No opposing team has ever turned down McKinley’s opportunity to shine. Spencer County was glad to defend Friday night.
“Football is a great game and we can use that to bring a lot of people together,” Spencer coach Mike Marksbury said. “Our kids understand how fortunate they are to play the game. That was an exciting moment for that kid and our kids were super-pumped to be part of that.
“I love winning games, but we are here to teach the kids. To learn with them, grow with them.”
Marksbury sees how special needs students impact others at his school and was enthusiastically supportive of Henry’s special play. “Those (special needs) kids never have a bad day,” he said. “They are special kids and they are a special part of our building. It’s fantastic that (McKinley) is getting to experience what he’s experiencing.”
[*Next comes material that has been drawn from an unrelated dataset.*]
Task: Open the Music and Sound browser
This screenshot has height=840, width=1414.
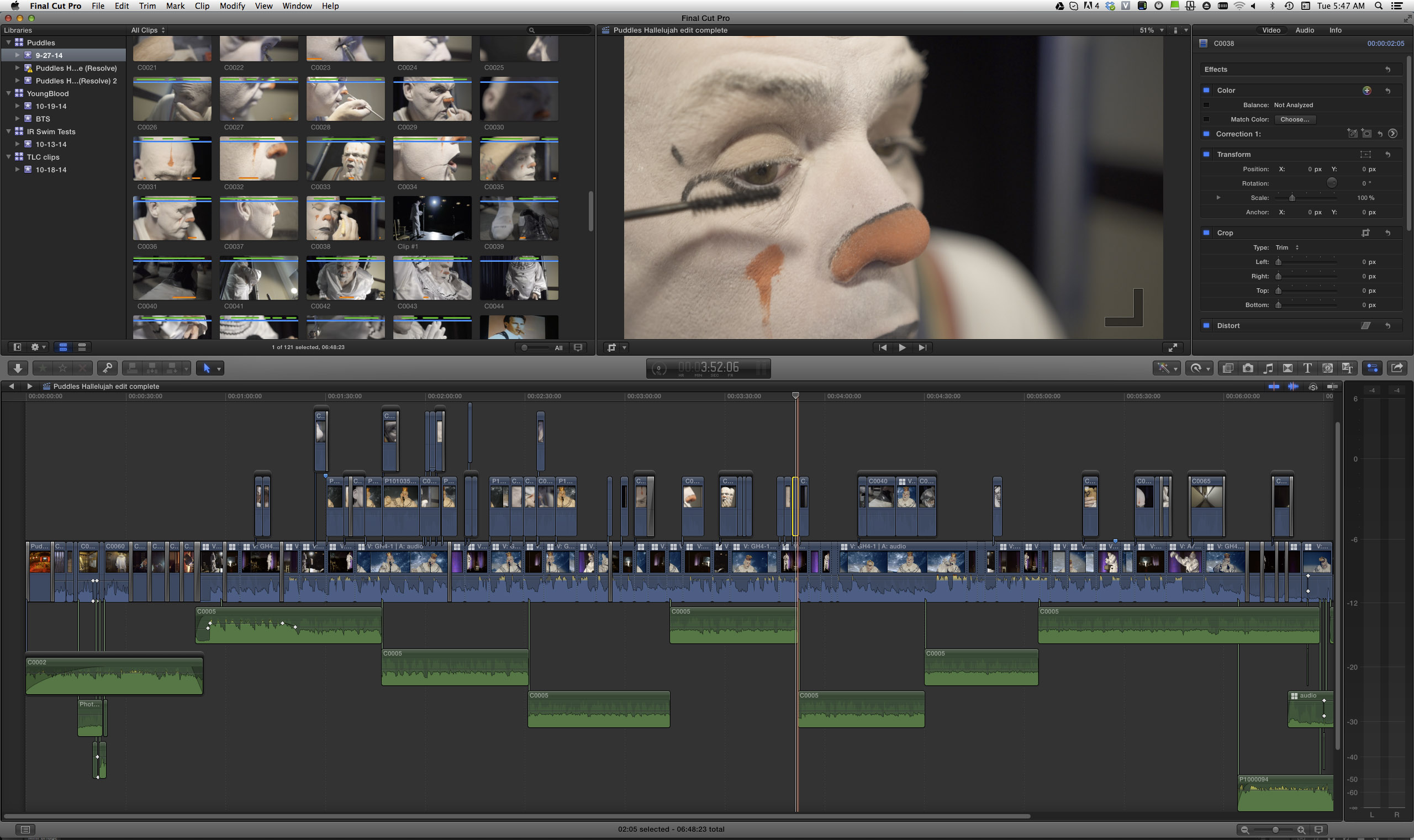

Wright has seen his own team learn to laugh a lot and love a lot from McKinley and has seen the extra play make a profound impact on both his team and its opponents. “We think the other teams are just as blessed by it,” he said. “It’s just a good opportunity to do something for somebody else. It’s a little bit selfless and it’s pretty awesome.”
McKinley will be ready when Henry travels to Christian Academy of Louisville this week. Count on it.
“He knows when it’s game day,” his father says. “He knows he is wearing his jersey to school. He knows when it’s time to get on the bus to leave. He gets his stuff ready.”
And James could only smile as he related how McKinley reminded him there are times when he’s a son and times when he’s a Wildcat.
“Last week, when we went down to North Laurel, we stopped to eat outside of Lexington on the way down,” Coach Paynter recalled. “I went to sit down beside him. He told me to go sit with the coaches, that I wasn’t a player, I was a coach. When it has to do with a football practice or a game of whatever, I am not his dad, I am a coach. I stay away. He’s a player and he’s a part of our team.”
That has become very clear in the 2021 season. Videos of McKinley running for his touchdown have been showing up on social media with regularity but are often posted by the opponents who are sometimes experiencing the joy of a small gesture making such a difference for the first time. At Henry County, it’s become a regular part of Friday Night Lights.
“Some of the other schools’ fans might forget about it, but our fans know,” James Paynter said. “They know McKinley’s got his time. The student body, when we are home, they rush the field when he does it. Everybody gets to be a part of what he does. It’s a big part of Henry County football.”
You bet it is.
And it’s worthy of a whole lot of McKinley Paynter fist bumps.